Callaghan grew up in Toronto, Ontario, Canada, his birthplace. He was educated at the University of Toronto, Osgoode Hall Law School. He never practiced law, however. During the 1920s he worked at the Toronto Daily Star where he became friends with fellow reporter, Ernest Hemingway formerly of the Kansas City Star. Callaghan began writing stories that were well received and soon was recognized as one of the best short story writers of the day. He then spent a couple of creative years in Paris, France in the late 1920s where he was part of the great gathering of writers in Montparnasse such as Ernest Hemingway, F. Scott Fitzgerald, James Joyce and others.

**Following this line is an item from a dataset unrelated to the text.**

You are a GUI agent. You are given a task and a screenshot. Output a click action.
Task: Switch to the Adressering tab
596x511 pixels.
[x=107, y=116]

He recalled these years in his 1963 memoir, That Summer in Paris. In this memoir he discusses the infamous boxing match between him and Hemingway. Callaghan took up Hemingway's challenge to a bout and, being a better boxer, Callaghan knocked Hemingway to the ground (along with his ego). The blame was centered on Fitzgerald's lack of attention on the stop watch as he let the boxing round go over time. This event injured the pride of Hemingway more than anything else.

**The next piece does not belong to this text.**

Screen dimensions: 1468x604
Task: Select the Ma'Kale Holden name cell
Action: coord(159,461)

Callaghan's novels and short stories are marked by undertones of Roman Catholicism, often focusing on individuals whose essential characteristic is a strong but often weakened sense of self. His first novels were Strange Fugitive (1928), a number of short stories followed in A Native Argosy (1929), A Broken Journey (1932) and Such Is My Beloved (1934). Callaghan published little between 1937 and 1950 - an artistically dry period. However, during these years, many non-fiction articles were written in various periodicals such as New World [Toronto], and National Home Monthly. Luke Baldwin's Vow, about a boy and his dog, was originally published in the Saturday Evening Post in (1947) and would soon become a juvenile classic read in school rooms around the world. The Loved and the Lost (1951) is considered by many to be his masterpiece among many fine imaginative novels for which he won the Governor General's Award. Callaghan's later works include The Many Colored Coat (1960), A Passion in Rome (1961), Stories (1967), A Fine and Private Place (1975), A Time for Judas (1983), Our Lady of the Snows (1985) and his last novel, A Wild Old Man Down the Road (1988). Publications of short stories have appeared in The Lost and Found Stories of Morley Callaghan (1985), and in The New Yorker Stories (2001). The latest work Morley Callaghan: The Complete Short Stories Two Volumes (2003) gathers for the first time '90 stories that authenticate Edmund Wilson's comparison of Callaghan to Ivan Turgenev and Anton Chekhov.'

Callaghan married Loretto Dee, with whom he had two sons: Michael (born November 1931) and Barry (born 1937), poet and author. In (1998) Barry Callaghan wrote a memoir entitled Barrelhouse Kings about his families writerly life. After outliving and outwriting most of this contemporary writers of his day Morley Edward Callaghan died after a brief illness in Toronto, Ontario, Canada. He was 87.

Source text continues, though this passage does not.